The reality is, as Mark Driscoll (himself a very flawed believer who taught me a lot about Jesus) said- there are no white hats and black hats- we are all black hats. There is only one white hat, and He died to save us all. Because we needed it. We would be dead in our evil without it. And, that should make us all very, very humble about our own evil state, but for the blood of Jesus. In Ephesians 6, Paul says, we do not wrestle against flesh and blood, but against the rulers, against the authorities, against the cosmic powers over this present darkness, against the spiritual forces of evil in the heavenly places. We are in a war, but not against people. We are at war against Satan and his failing plan to take the world captive. If people are opposed to us on big issues, they may be children of God who are wrong; they may be children of God who are right, and we are wrong and need to change or revise our thinking; or, they are captives of these dark powers who need our compassion, love, and the persuasive and transforming power of the cross. And, none of those categories are worthy of hatred or condemnation.

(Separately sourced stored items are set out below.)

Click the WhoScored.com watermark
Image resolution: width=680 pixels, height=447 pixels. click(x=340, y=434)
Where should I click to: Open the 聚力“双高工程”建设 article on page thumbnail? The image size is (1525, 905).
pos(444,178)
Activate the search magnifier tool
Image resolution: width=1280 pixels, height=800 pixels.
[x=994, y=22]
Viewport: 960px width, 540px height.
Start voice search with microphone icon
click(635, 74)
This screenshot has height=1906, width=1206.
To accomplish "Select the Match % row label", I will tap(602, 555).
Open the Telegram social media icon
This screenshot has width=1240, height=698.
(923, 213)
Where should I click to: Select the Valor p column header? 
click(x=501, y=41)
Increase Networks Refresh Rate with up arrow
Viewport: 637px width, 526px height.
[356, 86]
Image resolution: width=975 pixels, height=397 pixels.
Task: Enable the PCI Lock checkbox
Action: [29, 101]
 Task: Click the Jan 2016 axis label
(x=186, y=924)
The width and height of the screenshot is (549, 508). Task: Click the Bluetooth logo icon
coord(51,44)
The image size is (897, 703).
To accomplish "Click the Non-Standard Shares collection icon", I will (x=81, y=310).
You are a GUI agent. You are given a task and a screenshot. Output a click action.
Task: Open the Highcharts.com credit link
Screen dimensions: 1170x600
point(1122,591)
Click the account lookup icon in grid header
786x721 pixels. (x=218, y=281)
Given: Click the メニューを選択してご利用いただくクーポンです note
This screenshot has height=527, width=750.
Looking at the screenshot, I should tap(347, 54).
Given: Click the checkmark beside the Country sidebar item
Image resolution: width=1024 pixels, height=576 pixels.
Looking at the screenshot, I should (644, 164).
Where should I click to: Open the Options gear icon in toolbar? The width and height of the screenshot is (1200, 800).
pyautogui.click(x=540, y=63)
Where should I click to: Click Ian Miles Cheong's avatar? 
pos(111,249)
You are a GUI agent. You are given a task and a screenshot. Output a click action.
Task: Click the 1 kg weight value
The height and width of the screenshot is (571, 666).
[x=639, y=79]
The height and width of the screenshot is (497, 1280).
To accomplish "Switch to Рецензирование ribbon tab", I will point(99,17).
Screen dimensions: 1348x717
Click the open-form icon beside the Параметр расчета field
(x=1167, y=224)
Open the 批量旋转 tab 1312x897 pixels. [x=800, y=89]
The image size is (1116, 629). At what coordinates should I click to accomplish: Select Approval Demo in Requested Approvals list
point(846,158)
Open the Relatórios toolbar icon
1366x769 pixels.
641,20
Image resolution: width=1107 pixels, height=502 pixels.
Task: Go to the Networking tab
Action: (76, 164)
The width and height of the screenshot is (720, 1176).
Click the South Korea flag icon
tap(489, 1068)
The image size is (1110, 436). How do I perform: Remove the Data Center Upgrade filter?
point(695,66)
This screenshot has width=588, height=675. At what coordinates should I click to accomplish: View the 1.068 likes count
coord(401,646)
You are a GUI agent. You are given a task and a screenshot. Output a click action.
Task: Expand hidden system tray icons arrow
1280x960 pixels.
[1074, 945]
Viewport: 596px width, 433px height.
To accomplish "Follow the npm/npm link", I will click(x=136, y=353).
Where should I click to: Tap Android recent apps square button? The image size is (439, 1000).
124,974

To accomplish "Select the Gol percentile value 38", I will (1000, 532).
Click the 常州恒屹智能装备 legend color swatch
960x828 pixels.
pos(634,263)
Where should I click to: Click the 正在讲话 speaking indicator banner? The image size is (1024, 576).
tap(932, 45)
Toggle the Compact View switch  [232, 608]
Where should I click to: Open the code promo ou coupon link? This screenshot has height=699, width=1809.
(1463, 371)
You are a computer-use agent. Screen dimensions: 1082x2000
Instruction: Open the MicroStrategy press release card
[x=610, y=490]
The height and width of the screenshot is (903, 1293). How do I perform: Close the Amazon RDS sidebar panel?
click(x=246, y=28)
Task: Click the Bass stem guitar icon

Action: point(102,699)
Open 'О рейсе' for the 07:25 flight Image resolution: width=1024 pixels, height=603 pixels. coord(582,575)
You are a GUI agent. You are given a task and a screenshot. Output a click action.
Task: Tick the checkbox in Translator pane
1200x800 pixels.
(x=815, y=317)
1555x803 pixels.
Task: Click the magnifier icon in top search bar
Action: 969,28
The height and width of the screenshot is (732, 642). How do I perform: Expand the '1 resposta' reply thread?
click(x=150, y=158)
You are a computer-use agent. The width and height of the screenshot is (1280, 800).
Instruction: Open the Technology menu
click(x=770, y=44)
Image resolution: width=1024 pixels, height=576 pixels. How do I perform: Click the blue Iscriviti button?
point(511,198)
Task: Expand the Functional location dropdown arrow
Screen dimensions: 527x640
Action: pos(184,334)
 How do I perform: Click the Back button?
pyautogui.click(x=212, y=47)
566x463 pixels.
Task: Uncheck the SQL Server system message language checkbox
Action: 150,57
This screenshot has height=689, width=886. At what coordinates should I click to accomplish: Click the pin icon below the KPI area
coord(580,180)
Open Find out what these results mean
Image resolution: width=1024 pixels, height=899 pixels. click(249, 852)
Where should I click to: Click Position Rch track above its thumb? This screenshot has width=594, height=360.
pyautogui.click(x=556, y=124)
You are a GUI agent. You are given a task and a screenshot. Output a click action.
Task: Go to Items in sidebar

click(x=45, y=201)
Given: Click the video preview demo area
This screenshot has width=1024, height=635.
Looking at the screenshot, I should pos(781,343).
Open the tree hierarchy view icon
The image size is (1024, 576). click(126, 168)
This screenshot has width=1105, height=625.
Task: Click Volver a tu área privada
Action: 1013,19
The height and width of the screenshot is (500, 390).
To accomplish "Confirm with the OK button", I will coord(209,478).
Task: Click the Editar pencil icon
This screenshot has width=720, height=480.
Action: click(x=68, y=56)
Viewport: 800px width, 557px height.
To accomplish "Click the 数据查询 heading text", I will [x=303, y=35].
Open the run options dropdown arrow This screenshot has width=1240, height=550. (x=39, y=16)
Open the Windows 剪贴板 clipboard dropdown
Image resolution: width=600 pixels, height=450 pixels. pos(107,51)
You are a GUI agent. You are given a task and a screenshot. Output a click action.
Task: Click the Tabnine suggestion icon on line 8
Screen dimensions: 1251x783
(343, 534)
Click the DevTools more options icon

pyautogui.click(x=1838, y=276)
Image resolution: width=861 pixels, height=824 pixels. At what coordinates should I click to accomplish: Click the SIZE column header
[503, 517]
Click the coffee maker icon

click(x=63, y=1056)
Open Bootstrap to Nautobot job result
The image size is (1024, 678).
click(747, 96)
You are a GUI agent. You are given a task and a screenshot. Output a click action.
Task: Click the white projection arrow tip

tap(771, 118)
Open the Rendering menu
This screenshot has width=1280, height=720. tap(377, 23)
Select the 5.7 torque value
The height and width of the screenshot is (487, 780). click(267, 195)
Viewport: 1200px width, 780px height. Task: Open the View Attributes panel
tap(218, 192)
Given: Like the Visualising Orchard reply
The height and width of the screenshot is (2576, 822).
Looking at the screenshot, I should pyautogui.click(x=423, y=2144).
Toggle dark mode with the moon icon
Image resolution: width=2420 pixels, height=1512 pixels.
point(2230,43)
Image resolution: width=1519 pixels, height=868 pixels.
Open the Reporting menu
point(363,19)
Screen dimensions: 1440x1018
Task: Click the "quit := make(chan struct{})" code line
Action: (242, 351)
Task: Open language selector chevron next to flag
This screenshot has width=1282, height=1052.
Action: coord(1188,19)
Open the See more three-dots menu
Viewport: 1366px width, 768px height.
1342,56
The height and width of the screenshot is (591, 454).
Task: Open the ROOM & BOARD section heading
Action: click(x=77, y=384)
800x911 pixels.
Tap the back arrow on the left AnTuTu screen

When we remember we are all evil, in the sense of prone to sin but for the blood of Jesus, it allows us all to approach each other a lot more humbly. If I realize that the weight of sin, of living in a broken and fallen world, has clouded my thinking and caused me to see through a mirror dimly, it forces me to look at the way others think more empathetically and charitably.
Humility borne from recognizing my own frailty causes me to tend to embrace the “both/and” of life more often. I can look at something like the Amber Guyger case and recognize that both are true- the fact that Brandt Jean, motivated by his Christian faith and gratitude for God’s grace in his life, forgave Ms. Guyger for taking someone deeply precious to him, was a radically, ridiculously beautiful demonstration of the gospel. And, as beautiful as it was, it doesn’t erase the fact that there is a very real problem in our broken and flawed justice system, whereby minorities receive disproportionately harsher sentences for similar crimes. Christians can and should both celebrate the grace of Jesus when manifested in our brothers and sisters, and also contend and work for justice for everyone in a system that’s broken and distorted by centuries of hatred and inequality.
Humility borne of recognizing my own flawed nature helps me see that others who don’t think the way I do politically, religiously, or socially are, most often, motivated by the genuine belief they are right, and that their belief is actually promoting some good, which doesn’t make them evil, or any more evil than I am, anyway. It motivates me to try to understand, and to try to persuade, or maybe even modify my own thinking in some way. And, people who feel loved and listened to and understood, rather than yelled at or talked down to, are more likely to listen and seek to understand themselves.
Remembering that I am evil, but for the blood of Jesus, gives the opportunity to love like Brandt Jean, whose act of forgiveness should be celebrated while also authentically lamenting everything about the circumstances surrounding that act. The older I get, the more I realize that life is often much more “both/and” than “either/or.”